• Records to use:
+ + + + + + +

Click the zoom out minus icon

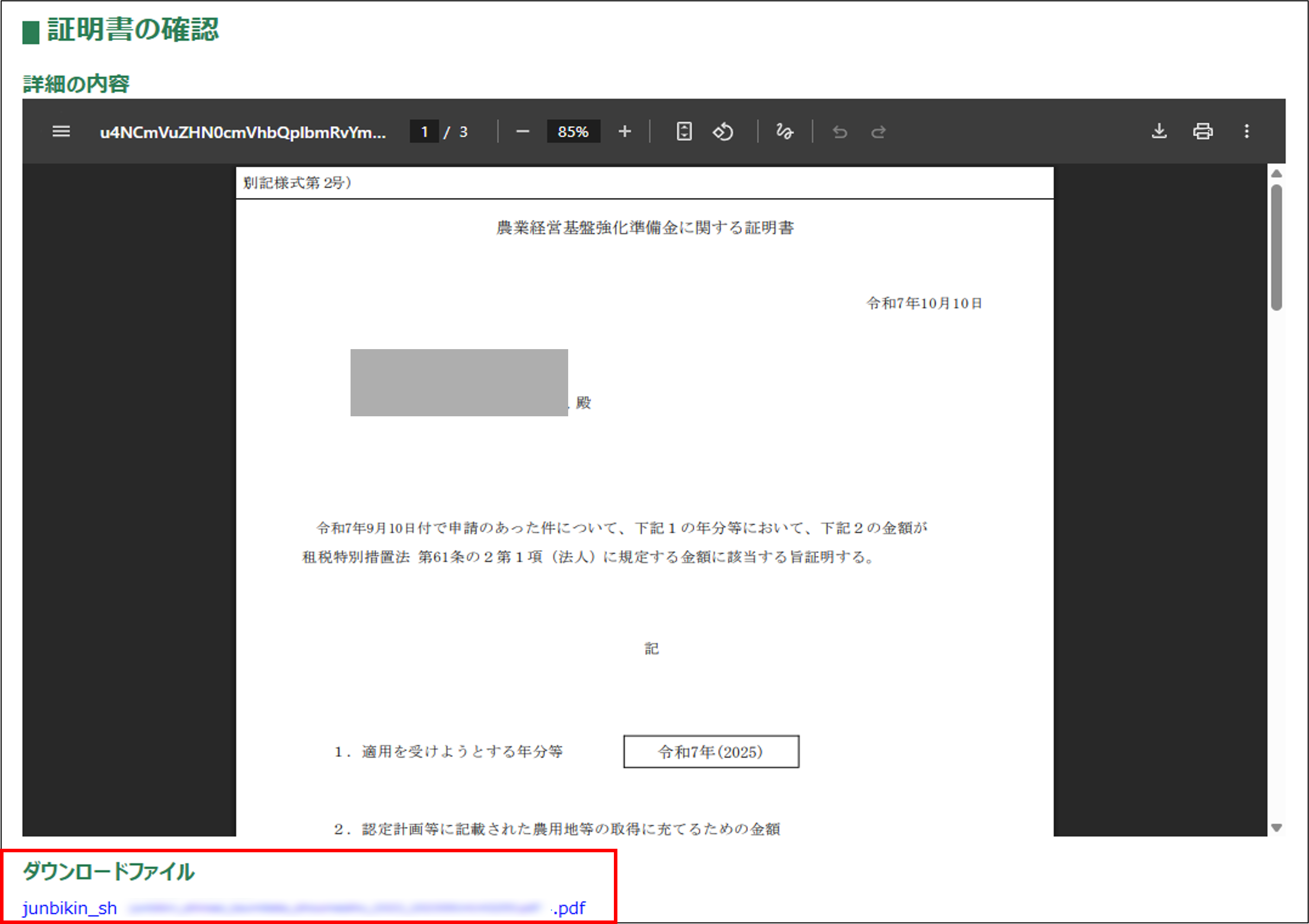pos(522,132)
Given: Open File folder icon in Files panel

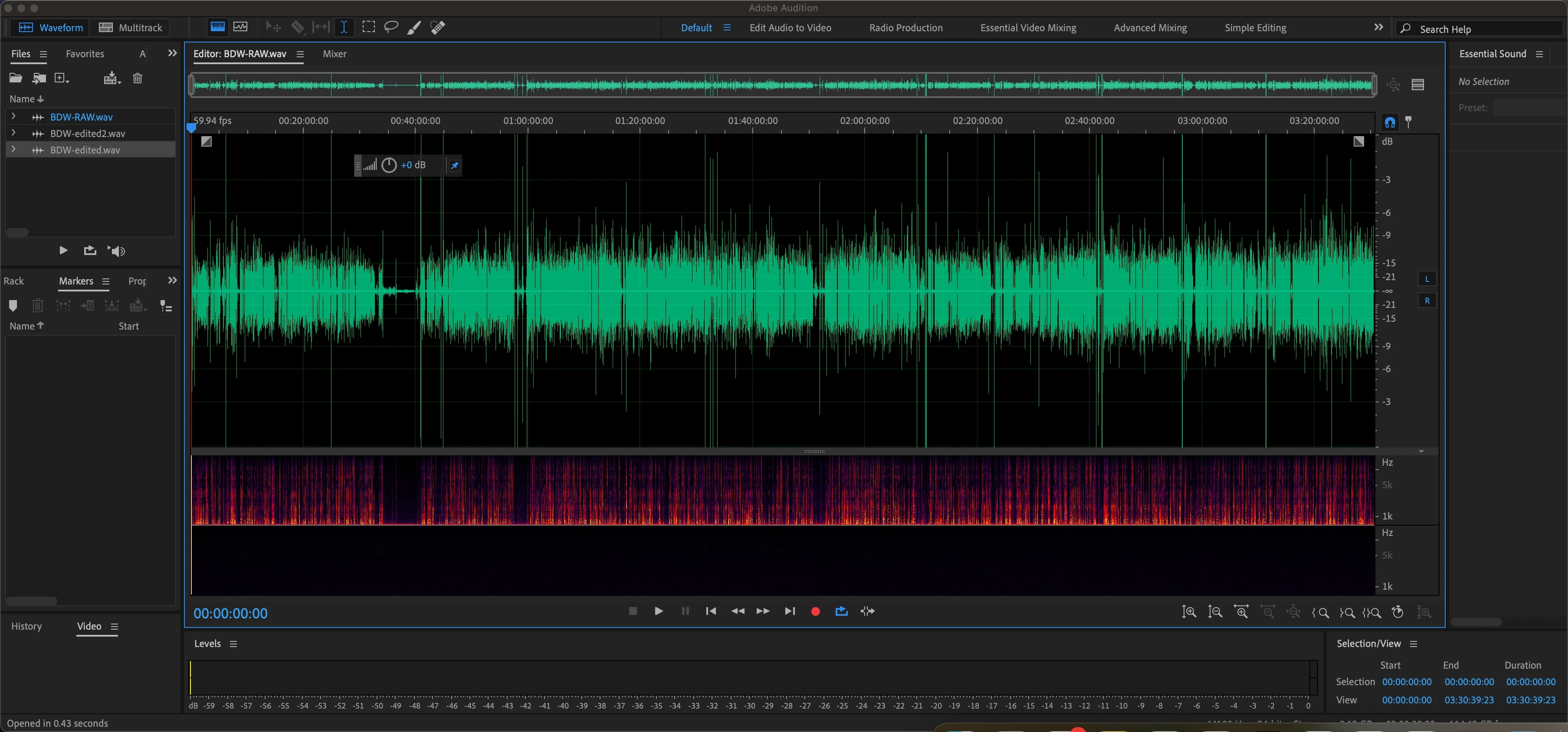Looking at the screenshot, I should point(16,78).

+ + + + + + +

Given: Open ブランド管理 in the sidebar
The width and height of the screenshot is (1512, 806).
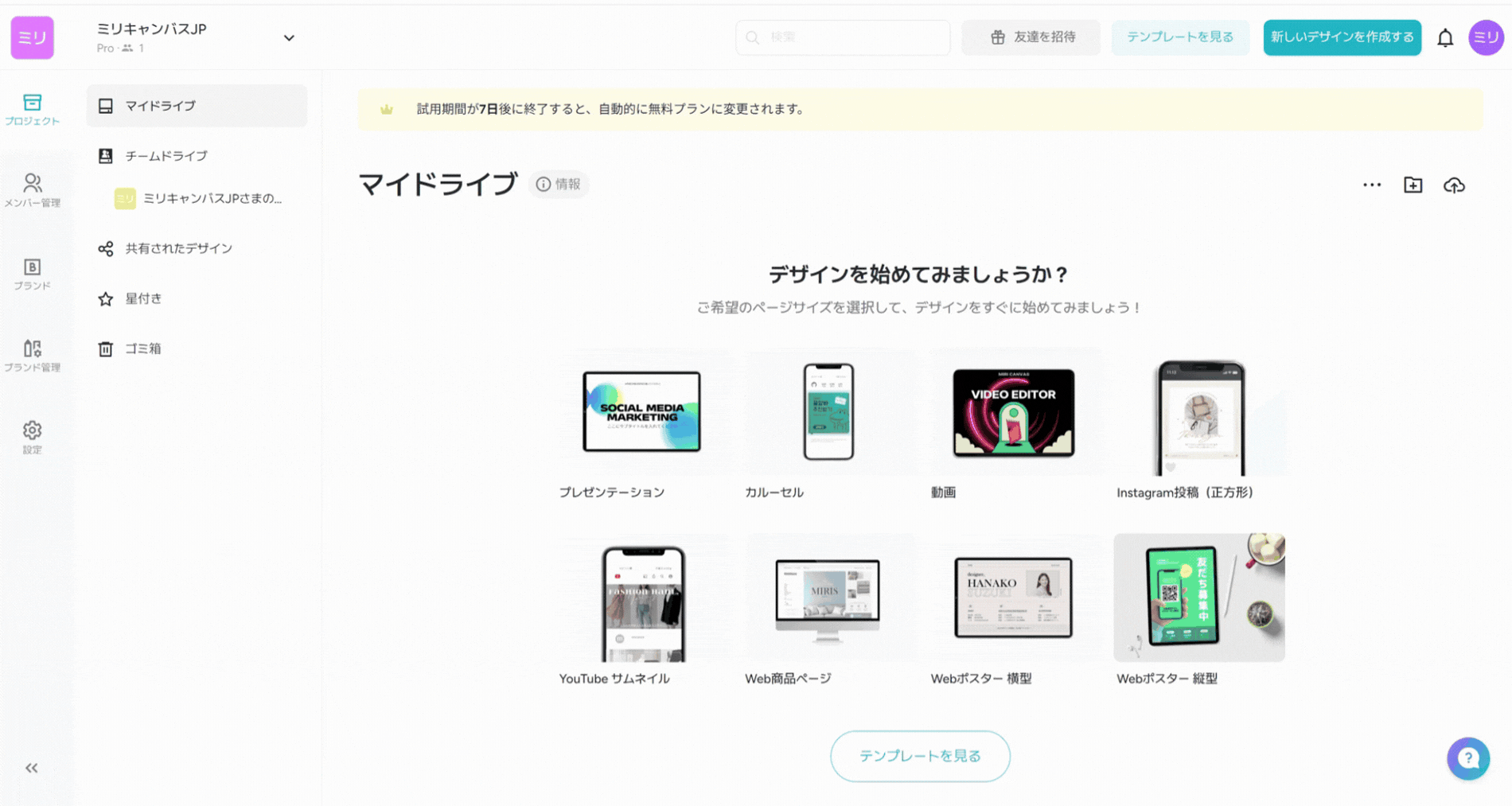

+ + + + + + +

• Work item:
All that belongs in the answer is the run of lines above from the line containing "Given: Open ブランド管理 in the sidebar" through the line containing "The width and", exactly as written.

• Result:
Given: Open ブランド管理 in the sidebar
The width and height of the screenshot is (1512, 806).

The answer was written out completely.